I began making the effort
to develop my sense of gratitude about seven years ago. It was a time when I
realized how much resentment I had because of my speech disability. I was
getting annoyed with everything then, but especially with people who I thought
of as “normal” and had no clue what my life was like. I compared myself to them
and doted on how lucky they were because they didn’t have to go regularly to a
doctor and rely on medical treatments to be able to speak. As these feelings
deepened I knew I had to do something. I hated myself for feeling jealous and
immersed in self-pity, so I forced myself to consciously focus on the good
things in my life. I began to mentally note at least one thing I could be
thankful for each day.
Over the years, I knew
that my daily practice of giving thanks helped me tremendously. My negative
feelings disappeared and I gained a much greater sense of peace and
contentment. However, this year I had an opportunity to really put my daily
practice of giving thanks to the test. My wonderful surgeon, who I have come to
rely on to “fix” my speech problem, was unavailable. I have seen him at least
twice a year since 1999 and my last treatment with him was January 2012. By
mid-May I knew that my voice was going and it was time for another treatment.

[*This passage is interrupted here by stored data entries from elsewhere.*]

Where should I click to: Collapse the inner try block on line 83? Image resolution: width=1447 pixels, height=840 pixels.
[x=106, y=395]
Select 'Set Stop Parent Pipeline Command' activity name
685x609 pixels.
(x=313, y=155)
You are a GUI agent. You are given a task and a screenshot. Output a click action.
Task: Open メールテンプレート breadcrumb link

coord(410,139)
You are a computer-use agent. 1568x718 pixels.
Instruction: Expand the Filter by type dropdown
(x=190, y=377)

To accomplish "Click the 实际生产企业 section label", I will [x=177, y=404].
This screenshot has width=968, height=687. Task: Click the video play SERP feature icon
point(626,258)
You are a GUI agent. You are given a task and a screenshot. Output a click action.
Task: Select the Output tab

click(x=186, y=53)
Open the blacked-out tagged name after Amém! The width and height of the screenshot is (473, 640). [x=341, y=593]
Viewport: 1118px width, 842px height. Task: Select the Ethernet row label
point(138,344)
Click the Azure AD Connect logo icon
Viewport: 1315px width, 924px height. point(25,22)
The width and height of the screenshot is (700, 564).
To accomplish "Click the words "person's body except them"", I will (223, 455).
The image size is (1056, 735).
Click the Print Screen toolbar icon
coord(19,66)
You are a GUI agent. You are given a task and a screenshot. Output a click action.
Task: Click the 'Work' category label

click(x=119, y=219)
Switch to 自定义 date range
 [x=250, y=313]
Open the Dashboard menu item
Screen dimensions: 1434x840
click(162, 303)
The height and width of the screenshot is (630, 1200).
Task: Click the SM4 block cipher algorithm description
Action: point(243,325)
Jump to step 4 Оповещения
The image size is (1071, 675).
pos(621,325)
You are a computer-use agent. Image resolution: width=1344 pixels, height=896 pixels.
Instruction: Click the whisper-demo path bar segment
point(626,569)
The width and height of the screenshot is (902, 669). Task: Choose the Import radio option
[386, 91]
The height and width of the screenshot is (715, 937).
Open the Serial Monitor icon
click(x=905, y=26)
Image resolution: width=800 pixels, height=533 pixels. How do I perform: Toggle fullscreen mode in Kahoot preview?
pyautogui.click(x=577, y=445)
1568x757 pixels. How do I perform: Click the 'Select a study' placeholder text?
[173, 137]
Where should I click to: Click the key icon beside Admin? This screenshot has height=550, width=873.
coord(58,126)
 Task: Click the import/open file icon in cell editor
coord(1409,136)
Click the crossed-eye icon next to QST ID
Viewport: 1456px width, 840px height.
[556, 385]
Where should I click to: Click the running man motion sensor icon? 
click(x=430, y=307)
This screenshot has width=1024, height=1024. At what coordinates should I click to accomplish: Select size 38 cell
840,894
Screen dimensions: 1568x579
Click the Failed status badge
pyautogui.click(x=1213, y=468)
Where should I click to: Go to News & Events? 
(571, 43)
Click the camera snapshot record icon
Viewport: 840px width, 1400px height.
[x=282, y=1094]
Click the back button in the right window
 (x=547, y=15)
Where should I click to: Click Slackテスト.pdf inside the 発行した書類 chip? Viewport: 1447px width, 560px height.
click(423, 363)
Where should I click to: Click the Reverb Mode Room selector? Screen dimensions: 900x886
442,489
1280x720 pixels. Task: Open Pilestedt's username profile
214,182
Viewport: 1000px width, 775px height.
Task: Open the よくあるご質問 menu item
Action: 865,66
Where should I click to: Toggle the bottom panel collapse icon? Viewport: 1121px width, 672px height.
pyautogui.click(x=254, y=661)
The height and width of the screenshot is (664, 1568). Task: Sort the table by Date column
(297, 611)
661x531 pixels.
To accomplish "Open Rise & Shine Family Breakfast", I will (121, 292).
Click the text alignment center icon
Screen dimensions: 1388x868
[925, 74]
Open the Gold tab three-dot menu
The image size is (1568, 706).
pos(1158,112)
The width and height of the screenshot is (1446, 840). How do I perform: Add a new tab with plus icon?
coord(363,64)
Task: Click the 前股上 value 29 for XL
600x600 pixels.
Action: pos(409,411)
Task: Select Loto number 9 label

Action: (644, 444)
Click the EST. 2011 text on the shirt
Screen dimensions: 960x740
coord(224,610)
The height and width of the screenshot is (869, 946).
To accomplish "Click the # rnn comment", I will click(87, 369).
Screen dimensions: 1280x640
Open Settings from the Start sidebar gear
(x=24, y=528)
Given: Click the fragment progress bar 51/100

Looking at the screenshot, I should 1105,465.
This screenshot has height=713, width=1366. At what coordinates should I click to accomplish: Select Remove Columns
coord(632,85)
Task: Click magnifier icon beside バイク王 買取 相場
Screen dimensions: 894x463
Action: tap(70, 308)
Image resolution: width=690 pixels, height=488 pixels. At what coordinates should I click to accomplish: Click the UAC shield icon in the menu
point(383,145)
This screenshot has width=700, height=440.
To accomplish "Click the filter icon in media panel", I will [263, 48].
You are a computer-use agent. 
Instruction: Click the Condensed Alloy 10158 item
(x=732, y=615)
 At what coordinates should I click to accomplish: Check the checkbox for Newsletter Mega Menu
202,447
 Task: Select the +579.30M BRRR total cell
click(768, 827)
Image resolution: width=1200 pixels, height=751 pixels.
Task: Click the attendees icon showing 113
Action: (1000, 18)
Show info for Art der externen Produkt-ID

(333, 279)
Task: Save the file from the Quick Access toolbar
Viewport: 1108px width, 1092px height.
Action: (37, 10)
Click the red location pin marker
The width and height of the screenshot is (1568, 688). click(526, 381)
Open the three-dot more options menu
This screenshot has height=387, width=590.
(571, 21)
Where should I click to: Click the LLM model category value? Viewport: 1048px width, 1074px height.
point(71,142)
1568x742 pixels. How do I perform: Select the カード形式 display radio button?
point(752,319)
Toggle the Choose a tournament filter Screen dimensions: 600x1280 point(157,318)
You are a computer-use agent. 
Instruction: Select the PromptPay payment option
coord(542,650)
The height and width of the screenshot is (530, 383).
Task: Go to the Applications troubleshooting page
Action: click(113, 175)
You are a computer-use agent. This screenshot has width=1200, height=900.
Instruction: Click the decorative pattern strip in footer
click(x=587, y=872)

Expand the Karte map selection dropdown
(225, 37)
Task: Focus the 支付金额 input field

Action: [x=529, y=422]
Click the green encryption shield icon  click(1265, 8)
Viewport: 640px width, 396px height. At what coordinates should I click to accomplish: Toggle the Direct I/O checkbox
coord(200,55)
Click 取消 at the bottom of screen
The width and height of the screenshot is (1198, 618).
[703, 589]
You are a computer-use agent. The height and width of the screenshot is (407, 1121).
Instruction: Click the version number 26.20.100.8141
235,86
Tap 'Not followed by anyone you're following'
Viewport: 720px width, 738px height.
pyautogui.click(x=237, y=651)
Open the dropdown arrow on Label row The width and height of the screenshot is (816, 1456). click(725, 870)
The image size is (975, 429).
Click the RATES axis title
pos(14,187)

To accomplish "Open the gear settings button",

As usual, I called his office for an appointment but they said my doctor was
unable to work and they didn’t know when he was coming back.
If this had occurred ten
years ago, I would have gone into a complete panic. I would have thought that
my voice would immediately revert to being as bad as it was before I began
treatments. However, by working on my gratitude, I had changed. I was calmer
and more self-assured. The act of reinforcing a positive emotion in myself
everyday over the years taught me that I would be fine and I could deal with
whatever might happen.
My voice worsened over
the summer. Instead of panicking I simply thought I would check in again with
my doctor’s office. When I called in August they said that my surgeon was still
out but there was another doctor who could perform the procedure I needed. I
went to him with optimism and the hope that all would go well. It didn’t.
Still, I kept up with my
practice of giving thanks each day. I gave thanks for understanding why my
treatment worked or didn’t, and especially for knowing that – even if I never
got another treatment that worked – I would be okay.
By September it was much
harder to control my voice. The sense of it weakening made me feel weak
emotionally too. Yet, I knew that my problem wasn’t going to kill me. I also
knew that if I kept thinking positive thoughts and reminded myself of how much
I had, the calm that this created would create better speech. If I had to, I
could whisper to tell people that my voice was gone. At work I could use
American Sign Language, something I made sure to learn in case my voice ever
went and medical intervention no longer worked for me. I had lots of
psychological tools and other voices that I had learned about. It made me feel
very grateful to know that there were lots of things at my disposal that could
help me.
More time passed and my
voice worsened. I could feel a twinge of the pain I used to have when I tried
to speak and couldn’t. At one point I felt myself bordering on depression but I
kept giving thanks. I was grateful that I could work and function, that my body
and brain were intact. I didn’t like feeling out of control with my speech, but
I was grateful for the other things that gave me a sense of strength and I
focused on them. In particular, I kept reminding myself of the fact that I had
managed to live with my disability for almost forty years without any diagnosis
or treatment.
In October I decided to call
my doctor’s office once more. I was thrilled to hear that my surgeon was back
at work. A part of me, though, was almost sad. I knew it was best for me to get
treated and be able to speak without any pain, but not getting treated had
taught me so much and I didn’t want that to end.
Going without medical
intervention pointed out just how much I had improved. I saw that it had been
ten months since my last treatment, the longest I had gone in thirteen years
since my first one. Although I had struggled with my voice problem, I didn’t
fall apart. Most importantly, I no longer hated my speech disability or dreaded
what I would be like if I couldn’t get medical assistance for it. Instead, I
was grateful for everything I learned from my disability. I finally realized
that it is the one thing that has taught and continues to teach me so much
about myself and about how to live a full and happy life.